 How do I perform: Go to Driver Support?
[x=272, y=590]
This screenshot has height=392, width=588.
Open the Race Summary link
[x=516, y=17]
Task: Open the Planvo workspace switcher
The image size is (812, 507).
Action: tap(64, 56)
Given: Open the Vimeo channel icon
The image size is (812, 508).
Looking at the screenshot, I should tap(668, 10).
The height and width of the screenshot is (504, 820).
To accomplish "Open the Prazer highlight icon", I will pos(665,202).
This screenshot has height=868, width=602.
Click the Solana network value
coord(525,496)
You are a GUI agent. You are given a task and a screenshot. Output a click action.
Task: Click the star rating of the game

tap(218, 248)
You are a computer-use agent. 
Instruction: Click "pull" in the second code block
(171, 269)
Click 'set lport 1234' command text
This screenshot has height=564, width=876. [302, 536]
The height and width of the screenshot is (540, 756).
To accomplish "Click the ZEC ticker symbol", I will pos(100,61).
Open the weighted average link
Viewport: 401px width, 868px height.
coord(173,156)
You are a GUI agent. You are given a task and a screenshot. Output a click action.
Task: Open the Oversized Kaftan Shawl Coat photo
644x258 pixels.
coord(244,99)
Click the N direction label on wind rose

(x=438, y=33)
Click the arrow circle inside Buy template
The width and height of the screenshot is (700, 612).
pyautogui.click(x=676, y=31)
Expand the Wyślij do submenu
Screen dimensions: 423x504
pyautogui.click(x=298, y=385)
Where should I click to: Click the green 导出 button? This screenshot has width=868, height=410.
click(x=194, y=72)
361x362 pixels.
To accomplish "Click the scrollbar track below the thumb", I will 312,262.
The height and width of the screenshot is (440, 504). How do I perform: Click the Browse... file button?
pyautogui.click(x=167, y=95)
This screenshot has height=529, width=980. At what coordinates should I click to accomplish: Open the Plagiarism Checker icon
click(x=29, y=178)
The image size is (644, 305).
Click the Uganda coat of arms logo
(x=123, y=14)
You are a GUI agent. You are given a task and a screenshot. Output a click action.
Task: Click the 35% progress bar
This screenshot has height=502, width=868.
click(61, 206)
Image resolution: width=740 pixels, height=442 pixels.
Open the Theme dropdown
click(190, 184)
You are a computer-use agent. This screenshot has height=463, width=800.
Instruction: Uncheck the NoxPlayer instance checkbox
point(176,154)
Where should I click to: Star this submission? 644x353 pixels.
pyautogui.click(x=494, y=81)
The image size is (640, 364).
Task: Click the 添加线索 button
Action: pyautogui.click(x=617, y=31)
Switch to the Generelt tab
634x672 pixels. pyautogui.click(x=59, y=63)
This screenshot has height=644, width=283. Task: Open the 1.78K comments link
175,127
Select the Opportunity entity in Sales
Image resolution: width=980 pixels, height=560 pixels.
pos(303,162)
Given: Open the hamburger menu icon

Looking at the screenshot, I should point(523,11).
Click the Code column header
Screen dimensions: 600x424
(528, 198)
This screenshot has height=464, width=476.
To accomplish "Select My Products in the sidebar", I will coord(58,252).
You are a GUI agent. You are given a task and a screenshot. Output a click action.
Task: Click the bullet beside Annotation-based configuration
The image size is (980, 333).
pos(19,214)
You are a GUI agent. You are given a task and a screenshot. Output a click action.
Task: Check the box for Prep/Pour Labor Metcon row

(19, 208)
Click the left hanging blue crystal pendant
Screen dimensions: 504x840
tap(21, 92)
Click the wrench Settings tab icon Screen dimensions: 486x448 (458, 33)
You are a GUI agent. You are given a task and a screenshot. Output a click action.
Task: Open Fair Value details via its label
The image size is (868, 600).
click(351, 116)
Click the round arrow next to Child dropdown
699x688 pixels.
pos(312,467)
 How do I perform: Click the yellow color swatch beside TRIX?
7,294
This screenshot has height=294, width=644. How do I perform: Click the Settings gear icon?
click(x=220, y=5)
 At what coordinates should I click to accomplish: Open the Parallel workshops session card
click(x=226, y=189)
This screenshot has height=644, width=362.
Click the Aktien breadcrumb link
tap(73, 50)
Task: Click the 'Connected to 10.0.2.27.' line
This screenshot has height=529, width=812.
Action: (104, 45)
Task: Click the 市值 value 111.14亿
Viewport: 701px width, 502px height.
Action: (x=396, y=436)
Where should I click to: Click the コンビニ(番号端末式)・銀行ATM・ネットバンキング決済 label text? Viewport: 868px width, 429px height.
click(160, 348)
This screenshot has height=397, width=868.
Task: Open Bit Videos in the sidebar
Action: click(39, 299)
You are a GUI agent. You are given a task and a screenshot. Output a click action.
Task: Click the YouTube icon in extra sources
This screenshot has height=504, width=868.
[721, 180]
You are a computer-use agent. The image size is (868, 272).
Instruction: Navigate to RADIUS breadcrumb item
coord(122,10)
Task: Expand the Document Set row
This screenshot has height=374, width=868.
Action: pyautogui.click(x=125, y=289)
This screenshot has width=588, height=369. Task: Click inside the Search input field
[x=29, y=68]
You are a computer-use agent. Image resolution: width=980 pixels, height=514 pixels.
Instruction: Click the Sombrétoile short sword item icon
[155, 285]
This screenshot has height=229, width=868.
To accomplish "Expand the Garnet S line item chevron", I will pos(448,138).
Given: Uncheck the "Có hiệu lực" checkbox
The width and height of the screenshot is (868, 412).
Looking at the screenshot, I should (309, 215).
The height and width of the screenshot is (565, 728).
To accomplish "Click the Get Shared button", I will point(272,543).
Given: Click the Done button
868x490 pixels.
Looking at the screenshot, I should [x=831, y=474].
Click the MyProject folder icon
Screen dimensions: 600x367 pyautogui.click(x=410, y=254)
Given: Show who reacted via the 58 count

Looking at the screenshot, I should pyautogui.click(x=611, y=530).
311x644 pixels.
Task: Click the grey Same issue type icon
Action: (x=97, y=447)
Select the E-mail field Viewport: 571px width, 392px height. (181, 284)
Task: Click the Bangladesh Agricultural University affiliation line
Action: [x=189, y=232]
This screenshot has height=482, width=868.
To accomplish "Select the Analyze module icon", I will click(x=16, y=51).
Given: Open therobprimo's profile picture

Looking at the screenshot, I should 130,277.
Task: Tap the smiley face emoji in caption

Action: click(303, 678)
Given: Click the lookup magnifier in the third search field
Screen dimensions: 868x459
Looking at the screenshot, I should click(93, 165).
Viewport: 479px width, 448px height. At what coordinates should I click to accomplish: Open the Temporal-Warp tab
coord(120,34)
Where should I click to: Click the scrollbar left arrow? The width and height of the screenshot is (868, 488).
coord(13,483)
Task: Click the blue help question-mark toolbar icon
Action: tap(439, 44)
────────────────────────────────────────
*Exercise instructions*: Scan the entries above for the line containing "Click the Aktien breadcrumb link", and copy it and all lines after it exactly, down to and including the line containing "Given: Click the Done button".

*Exercise result*:
Click the Aktien breadcrumb link
tap(73, 50)
Task: Click the 'Connected to 10.0.2.27.' line
This screenshot has height=529, width=812.
Action: (104, 45)
Task: Click the 市值 value 111.14亿
Viewport: 701px width, 502px height.
Action: (x=396, y=436)
Where should I click to: Click the コンビニ(番号端末式)・銀行ATM・ネットバンキング決済 label text? Viewport: 868px width, 429px height.
click(160, 348)
This screenshot has height=397, width=868.
Task: Open Bit Videos in the sidebar
Action: click(39, 299)
You are a GUI agent. You are given a task and a screenshot. Output a click action.
Task: Click the YouTube icon in extra sources
This screenshot has height=504, width=868.
[721, 180]
You are a computer-use agent. The image size is (868, 272).
Instruction: Navigate to RADIUS breadcrumb item
coord(122,10)
Task: Expand the Document Set row
This screenshot has height=374, width=868.
Action: pyautogui.click(x=125, y=289)
This screenshot has width=588, height=369. Task: Click inside the Search input field
[x=29, y=68]
You are a computer-use agent. Image resolution: width=980 pixels, height=514 pixels.
Instruction: Click the Sombrétoile short sword item icon
[155, 285]
This screenshot has height=229, width=868.
To accomplish "Expand the Garnet S line item chevron", I will pos(448,138).
Given: Uncheck the "Có hiệu lực" checkbox
The width and height of the screenshot is (868, 412).
Looking at the screenshot, I should (309, 215).
The height and width of the screenshot is (565, 728).
To accomplish "Click the Get Shared button", I will point(272,543).
Given: Click the Done button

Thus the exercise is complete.